If you’re doing strength training 2x per week you can program your workouts into push and pull splits or train total body both days. With a push and pull split you train chest, triceps, shoulders and quads one day and then train back, biceps, hamstrings and glutes for the other day. If you’re doing strength training more than 2x per week you can program your workouts into push, pull and legs or train total body all three days. If you’re doing a push, pull and leg split you will train upper body push muscles which include your chest, triceps and shoulders one day. Then, you will train upper body pull muscles, which includes your back and biceps another day. For leg day you will train quads, hamstrings, glutes and calves.

If you’re a beginner aim at doing 2-3 sets of 10-15 reps for each exercise and for the static isometric exercises perform 2-3 sets of 30 seconds holding. As you become more advanced you can add weights to increase the resistance and extend your static holds to 1 minute. 

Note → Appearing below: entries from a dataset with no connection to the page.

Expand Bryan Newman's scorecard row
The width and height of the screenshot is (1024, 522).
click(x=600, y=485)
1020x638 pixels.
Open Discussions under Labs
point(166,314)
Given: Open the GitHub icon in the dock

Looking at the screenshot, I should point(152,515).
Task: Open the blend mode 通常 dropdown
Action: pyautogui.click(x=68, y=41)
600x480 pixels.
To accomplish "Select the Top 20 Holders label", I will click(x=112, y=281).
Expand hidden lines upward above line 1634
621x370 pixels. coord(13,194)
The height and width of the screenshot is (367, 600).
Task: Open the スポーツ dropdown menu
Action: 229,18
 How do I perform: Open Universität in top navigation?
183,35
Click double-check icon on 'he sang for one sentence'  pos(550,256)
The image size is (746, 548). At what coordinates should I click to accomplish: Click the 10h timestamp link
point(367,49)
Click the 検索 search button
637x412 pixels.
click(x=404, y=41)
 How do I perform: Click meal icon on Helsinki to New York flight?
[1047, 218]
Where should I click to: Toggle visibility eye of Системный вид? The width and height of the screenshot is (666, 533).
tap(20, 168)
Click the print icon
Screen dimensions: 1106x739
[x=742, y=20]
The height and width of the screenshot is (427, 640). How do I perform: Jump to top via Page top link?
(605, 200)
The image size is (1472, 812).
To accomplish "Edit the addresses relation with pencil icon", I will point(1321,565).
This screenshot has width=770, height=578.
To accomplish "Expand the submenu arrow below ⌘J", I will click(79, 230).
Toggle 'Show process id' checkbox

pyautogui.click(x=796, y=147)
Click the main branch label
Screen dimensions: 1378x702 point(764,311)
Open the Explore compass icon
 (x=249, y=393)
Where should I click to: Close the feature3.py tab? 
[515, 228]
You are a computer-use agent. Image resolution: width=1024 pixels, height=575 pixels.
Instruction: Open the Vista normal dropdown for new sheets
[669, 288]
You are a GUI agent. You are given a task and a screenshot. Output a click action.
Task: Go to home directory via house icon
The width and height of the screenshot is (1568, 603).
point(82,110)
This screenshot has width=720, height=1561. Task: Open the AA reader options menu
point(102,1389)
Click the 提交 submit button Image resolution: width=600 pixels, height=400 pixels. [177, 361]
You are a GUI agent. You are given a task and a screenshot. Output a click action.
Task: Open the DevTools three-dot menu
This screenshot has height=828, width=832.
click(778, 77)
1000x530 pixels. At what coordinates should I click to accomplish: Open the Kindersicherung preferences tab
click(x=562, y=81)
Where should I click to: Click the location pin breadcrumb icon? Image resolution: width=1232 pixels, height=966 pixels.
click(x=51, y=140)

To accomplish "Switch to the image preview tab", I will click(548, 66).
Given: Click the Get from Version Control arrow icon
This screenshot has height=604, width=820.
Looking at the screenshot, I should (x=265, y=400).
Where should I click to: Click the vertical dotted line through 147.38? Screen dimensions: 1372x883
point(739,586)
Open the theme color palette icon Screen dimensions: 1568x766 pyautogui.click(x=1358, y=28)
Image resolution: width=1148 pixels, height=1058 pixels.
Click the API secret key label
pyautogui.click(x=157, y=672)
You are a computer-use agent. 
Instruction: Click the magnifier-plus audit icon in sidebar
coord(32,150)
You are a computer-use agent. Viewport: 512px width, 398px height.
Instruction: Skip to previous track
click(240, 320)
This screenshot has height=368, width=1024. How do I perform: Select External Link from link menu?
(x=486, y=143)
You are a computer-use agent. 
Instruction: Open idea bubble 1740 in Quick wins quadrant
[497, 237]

Here is a good sample strength training program for runners

Monday: Strength train: Total Body Push/Core (morning)

Tuesday: Tempo run

Wednesday: Easy run (morning); Strength train Total Body Pull/Core (evening)

Thursday: Rest day

Friday: Track intervals 

Saturday: Rest day

Sunday: Long run

Strength training makes you a better runner

If you’re looking at becoming a better runner by improving your speed, technique or stamina then strength training has its benefits. As you get stronger you’ll see improvements in your running performance and you’ll become less injury prone. Start with a basic program using just your body weight for resistance and gradually you’ll be able to increase the intensity by adding weights for resistance. You can eventually work up to trying some of these more advanced functional strength training exercises. If you are consistent you’ll notice improvements in your running within weeks.